Ok further to my email below i've been testing with q=radioh?*
Basically the problem is, searching artists even with Radiohead having a
big boost, it's returning stuff with less boost before like
"Radiohead+Ani Di Franco" or "Radiohead+Michael Stipe"
The debug output is below, but basically, for Radiohead and one of the
others we get this:
radiohead+ani - 655391.5 * 0.046359334
radiohead - 1150991.9 * 0.025442434
So it's fairly clear where is the difference. Looking at the numbers,
the cause seems to be in this line:
8.781371 = idf(docFreq=4096)
While Radiohead+Ani is getting
16.000769 = idf(docFreq=2)
If I can alter this I think sorted.. what's idf and docFreq?
<str name="id=1200360,internal_docid=159496">
30383.514 = (MATCH) sum of:
30383.514 = (MATCH) weight(text:radiohead+ani in 159496), product of:
0.046359334 = queryWeight(text:radiohead+ani), product of:
16.000769 = idf(docFreq=2)
0.0028973192 = queryNorm
655391.5 = (MATCH) fieldWeight(text:radiohead+ani in 159496),
product of:
1.0 = tf(termFreq(text:radiohead+ani)=1)
16.000769 = idf(docFreq=2)
40960.0 = fieldNorm(field=text, doc=159496)
</str>
<str name="id=979,internal_docid=9799640">
29284.035 = (MATCH) sum of:
29284.035 = (MATCH) weight(text:radiohead in 9799640), product of:
0.025442434 = queryWeight(text:radiohead), product of:
8.781371 = idf(docFreq=4096)
0.0028973192 = queryNorm
1150991.9 = (MATCH) fieldWeight(text:radiohead in 9799640), product of:
1.0 = tf(termFreq(text:radiohead)=1)
8.781371 = idf(docFreq=4096)
131072.0 = fieldNorm(field=text, doc=9799640)
</str>
Thanks a lot,
galo
galo wrote:
I was doing a different trick, basically searching q=radioh*+radioh~,
and the results are slightly better than ?*, but not great. By the way,
the case sensitiveness of wildcards affects here of course.
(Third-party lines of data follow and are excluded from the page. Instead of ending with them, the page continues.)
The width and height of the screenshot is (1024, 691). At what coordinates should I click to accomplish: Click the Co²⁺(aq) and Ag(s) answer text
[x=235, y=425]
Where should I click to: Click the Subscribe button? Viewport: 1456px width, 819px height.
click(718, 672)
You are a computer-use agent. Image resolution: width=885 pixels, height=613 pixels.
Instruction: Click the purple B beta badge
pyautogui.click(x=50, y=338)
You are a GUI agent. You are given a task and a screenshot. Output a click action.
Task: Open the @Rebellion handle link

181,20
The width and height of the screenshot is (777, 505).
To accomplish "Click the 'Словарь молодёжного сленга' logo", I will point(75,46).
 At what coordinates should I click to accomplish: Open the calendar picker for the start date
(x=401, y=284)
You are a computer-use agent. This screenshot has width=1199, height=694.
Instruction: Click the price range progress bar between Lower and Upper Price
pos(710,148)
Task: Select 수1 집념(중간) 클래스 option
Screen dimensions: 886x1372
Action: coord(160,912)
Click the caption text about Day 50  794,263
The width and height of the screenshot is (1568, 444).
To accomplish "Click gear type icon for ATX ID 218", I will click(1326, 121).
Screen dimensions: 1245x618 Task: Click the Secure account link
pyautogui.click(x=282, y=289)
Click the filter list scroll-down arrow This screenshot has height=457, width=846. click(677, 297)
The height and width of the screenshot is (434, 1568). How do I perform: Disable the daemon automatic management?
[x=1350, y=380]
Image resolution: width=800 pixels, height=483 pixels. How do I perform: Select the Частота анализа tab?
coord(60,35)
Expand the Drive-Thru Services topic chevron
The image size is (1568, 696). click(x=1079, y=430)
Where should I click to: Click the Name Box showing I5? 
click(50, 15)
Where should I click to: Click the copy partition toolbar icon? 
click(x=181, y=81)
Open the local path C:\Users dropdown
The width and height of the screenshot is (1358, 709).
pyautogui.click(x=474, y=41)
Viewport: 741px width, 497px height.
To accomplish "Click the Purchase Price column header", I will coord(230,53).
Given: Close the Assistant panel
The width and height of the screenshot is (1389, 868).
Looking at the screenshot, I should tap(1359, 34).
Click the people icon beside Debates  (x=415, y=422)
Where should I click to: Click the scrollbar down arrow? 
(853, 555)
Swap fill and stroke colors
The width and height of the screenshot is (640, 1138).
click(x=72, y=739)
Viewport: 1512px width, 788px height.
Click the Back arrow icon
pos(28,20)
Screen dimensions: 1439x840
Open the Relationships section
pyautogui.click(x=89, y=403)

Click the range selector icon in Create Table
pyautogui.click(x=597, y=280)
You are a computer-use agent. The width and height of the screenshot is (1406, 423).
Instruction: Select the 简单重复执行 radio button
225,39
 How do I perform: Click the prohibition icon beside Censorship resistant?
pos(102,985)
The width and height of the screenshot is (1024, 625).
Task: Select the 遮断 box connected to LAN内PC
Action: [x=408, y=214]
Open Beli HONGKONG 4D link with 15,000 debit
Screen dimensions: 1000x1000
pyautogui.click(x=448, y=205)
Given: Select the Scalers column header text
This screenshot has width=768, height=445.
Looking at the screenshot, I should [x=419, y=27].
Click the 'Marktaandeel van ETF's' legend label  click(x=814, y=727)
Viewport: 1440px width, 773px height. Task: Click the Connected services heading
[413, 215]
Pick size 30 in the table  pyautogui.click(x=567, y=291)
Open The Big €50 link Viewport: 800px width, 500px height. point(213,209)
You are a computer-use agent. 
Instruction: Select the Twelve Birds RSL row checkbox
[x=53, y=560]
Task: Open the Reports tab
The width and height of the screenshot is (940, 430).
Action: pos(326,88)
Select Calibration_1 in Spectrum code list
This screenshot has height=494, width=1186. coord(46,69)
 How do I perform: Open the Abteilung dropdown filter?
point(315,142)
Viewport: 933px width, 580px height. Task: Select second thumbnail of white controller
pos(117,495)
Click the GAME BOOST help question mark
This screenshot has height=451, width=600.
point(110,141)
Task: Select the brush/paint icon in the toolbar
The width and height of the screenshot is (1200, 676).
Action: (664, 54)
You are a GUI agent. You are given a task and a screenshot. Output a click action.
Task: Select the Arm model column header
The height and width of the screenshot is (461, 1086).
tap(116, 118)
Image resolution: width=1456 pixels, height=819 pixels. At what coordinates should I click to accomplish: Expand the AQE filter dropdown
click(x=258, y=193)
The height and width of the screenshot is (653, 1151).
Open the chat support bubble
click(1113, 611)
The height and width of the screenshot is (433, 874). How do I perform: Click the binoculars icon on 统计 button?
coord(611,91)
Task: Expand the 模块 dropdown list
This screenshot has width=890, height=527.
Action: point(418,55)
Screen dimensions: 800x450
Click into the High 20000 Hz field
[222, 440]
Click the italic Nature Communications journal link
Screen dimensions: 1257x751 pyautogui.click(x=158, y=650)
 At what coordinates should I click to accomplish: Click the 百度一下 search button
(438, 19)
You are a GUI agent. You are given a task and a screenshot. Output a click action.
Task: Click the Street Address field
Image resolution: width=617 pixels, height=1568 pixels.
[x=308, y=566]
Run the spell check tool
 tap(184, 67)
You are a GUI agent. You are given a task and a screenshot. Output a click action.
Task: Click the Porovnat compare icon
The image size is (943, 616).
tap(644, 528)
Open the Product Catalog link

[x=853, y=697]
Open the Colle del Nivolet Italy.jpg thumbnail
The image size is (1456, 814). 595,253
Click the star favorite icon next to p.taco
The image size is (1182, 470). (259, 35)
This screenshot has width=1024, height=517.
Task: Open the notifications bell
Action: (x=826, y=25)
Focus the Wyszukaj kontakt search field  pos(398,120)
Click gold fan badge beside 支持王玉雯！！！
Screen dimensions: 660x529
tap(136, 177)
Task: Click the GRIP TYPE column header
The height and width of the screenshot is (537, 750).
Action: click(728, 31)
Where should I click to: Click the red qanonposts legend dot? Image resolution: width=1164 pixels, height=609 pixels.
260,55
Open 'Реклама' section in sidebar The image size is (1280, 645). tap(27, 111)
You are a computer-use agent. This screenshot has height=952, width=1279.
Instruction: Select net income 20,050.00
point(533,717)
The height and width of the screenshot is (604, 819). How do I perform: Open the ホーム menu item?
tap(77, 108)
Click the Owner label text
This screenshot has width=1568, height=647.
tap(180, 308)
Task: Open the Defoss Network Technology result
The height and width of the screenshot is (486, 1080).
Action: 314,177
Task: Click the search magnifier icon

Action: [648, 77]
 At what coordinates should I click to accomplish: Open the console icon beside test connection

I'd like to have a look to that DisMax you have if you can post it, at
least to compare results. The way I get to do scoring as I say is far
from perfect.
By the way, I'm seeing the highlighting dissapears when using these
wildcards, is that normal??
Thanks for your help,
galo
At 4:40 PM +0100 6/6/07, galo wrote:
>1. I want to use solr for some sort of live search, querying with
incomplete terms + wildcard and getting any similar results. Radioh*
would return anything containing that string. The DisMax req. hander
doesn't accept wildcards in the q param so i'm trying the simple one
and still have problems as all my results are coming back with score =
1 and I need them sorted by relevance.. Is there a way of doing this?
Why doesn't * work in dismax (nor ~ by the way)??
DisMax was written with the intent of supporting a simple search box
in which one could type or paste some text, e.g. a title like
Santa Clause: Is he Real (and if so, what is "real")?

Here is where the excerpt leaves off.